Только перед лицом не поддающегося толкованию шифра конец мира будет предельным бытием. Между тем как для знания всякий конец существует в мире и во во времени, молчание предстоит непроницаемый для толкований шифр универсального краха в отношении к бытию трансценденции, перед которым мир кончился (die Welt vergangen ist). Открывающееся в крахе небытие всего доступного нам бытия есть бытие трансценденции.
Ни одна из этих формул ничего не говорит, каждая из них говорит одно и то же, и все они говорят только: бытие. Создается впечатление, словно бы они ничего не говорят, ибо они суть нарушение молчания там, где нарушить его невозможно.
2. Последний шифр как резонанс для всех шифров. -
Те шифры, которые в действительном экзистенциальном исполнении открывали бытие, будучи теперь поставлены под сомнение перед лицом не поддающегося толкованию краха, должны жить задним числом из источника пережитого в крахе бытия, — или иссохнуть. Ибо крах есть всеобъемлющая основа всякого бытия-шифром. Способность видеть шифр как действительность бытия рождается только в опыте краха. Из этого опыта все шифры, не отвергнутые экзистенцией, получают окончательное подтверждение. То, что я однажды погрузил в воды уничтожения, я могу получить вновь в качестве шифра. Если я читаю шифры, то шифры возникают для меня ввиду того разрушения, которое только в шифре моего краха впервые придает каждому особенному шифру присущий ему резонанс.
В то время как пассивное незнание остается только болью возможности ничто или критическим предохранением от ложного онтологического знания, в опыте того, что не подлежит истолкованию, незнание становится активным в живом присутствии бытия, как истока всякого подлинного сознания бытия в бесконечном богатстве опыта о мире и осуществления экзистенции.

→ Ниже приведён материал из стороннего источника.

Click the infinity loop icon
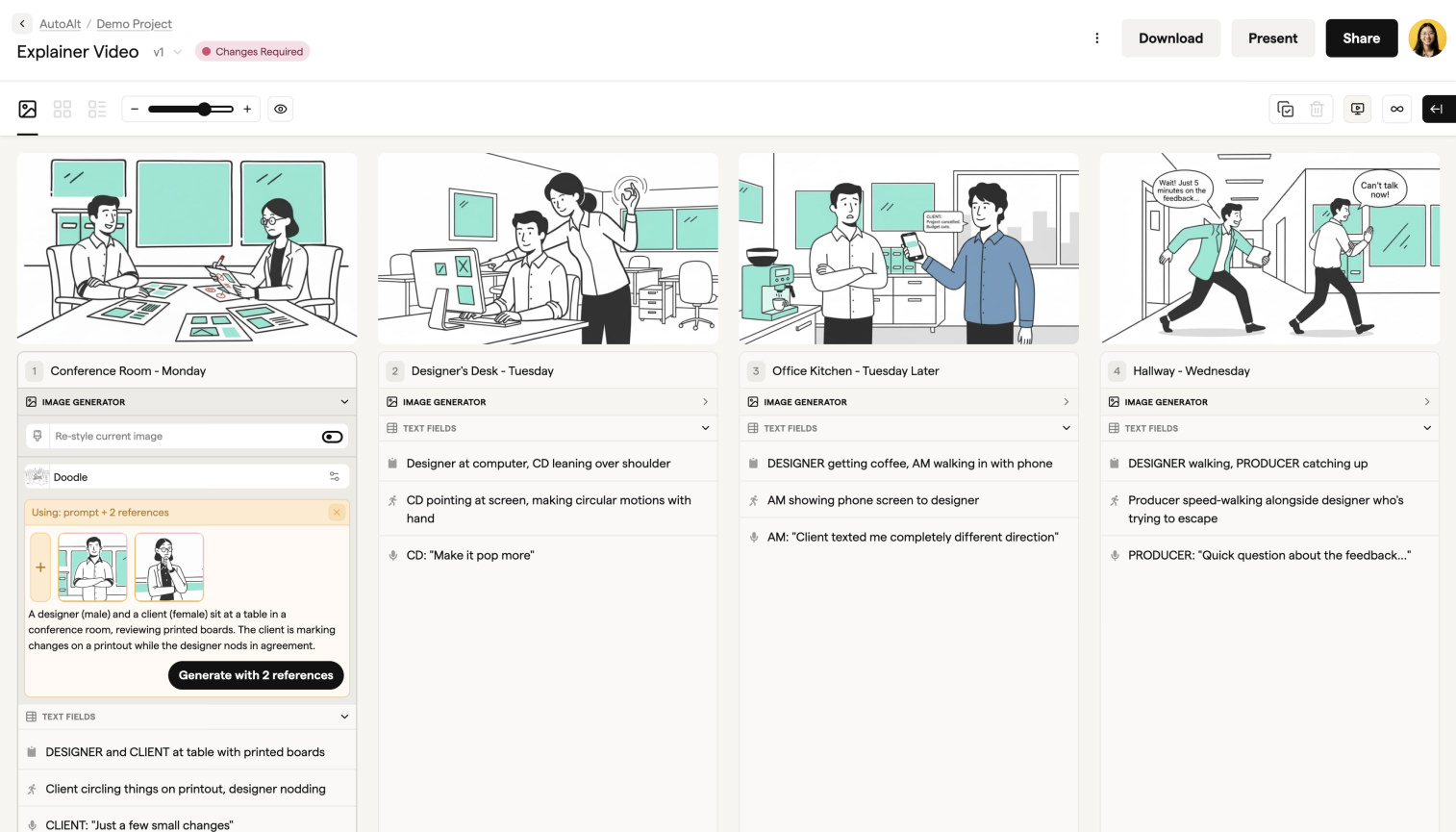 pos(1396,109)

Однако невозможность толкования, как последний шифр, есть не более чем только определимый шифр. Он остается открытым, отсюда — его молчание. Он одинаково может стать и абсолютной пустотой, и окончательным исполнением.

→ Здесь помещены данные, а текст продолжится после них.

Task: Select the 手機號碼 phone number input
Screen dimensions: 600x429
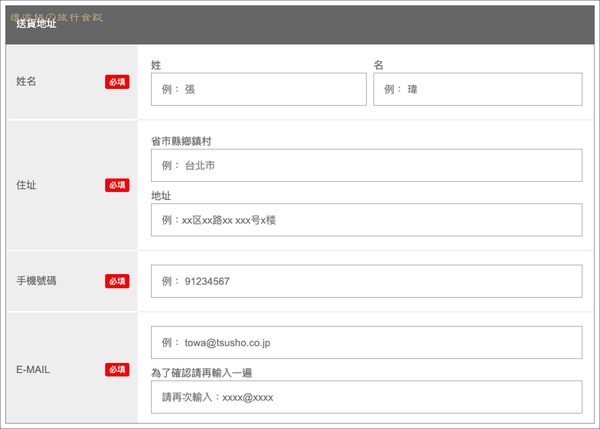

3. Покой в действительности
— Вследствие краха жизнь кажется невозможной. Если знание о действительном усиливает мой страх, безнадежность заставляет меня томиться в страхе, то перед лицом неизбежной фактичности страх, казалось бы, остается последней реальностью; подлинный страх — этот тот страх, который считает себя окончательной реальностью, из которой нет уже никакого исхода. Скачок в бытие, не знающее страха, кажется ей пустой возможностью; я хочу прыгнуть, но уже знаю, что не одолею преграды, а только погибну в бездонной пропасти окончательно-предельного страха.
Скачок от страха к покою — самый невероятный скачок, какой может совершить человек. То, что ему удастся совершить его, должно иметь своей основой нечто большее, чем только экзистенция самобытия; вера человека неопределимо связывает этот скачок с бытием трансценденции.
Только тот страх, который находит силу для скачка к покою, бывает в состоянии видеть со всей прямотой действительность мира. Чистый страх и чистый покой, напротив, скрывают от нас действительность: страх перед нею лишает крах отчетливости; он становится неверующим, держась за мнимо известную ему действительность; если таким образом страх становится последней реальностью, он скрывается сам от себя в обладании неким успокаивающим содержанием знания; в этой подделке действительности, превращающей ее в налично сущее целое, мечтательно создают себе неистинную гармонию, формулируют некое идеальное долженствование, считают истину единственной и знают ее, как правильную. Этот покой возникает из неистины. Он мог возникнуть потому, что страх закрыл глаза; поэтому страх есть сокровенная, но не преодоленная основа этого покоя.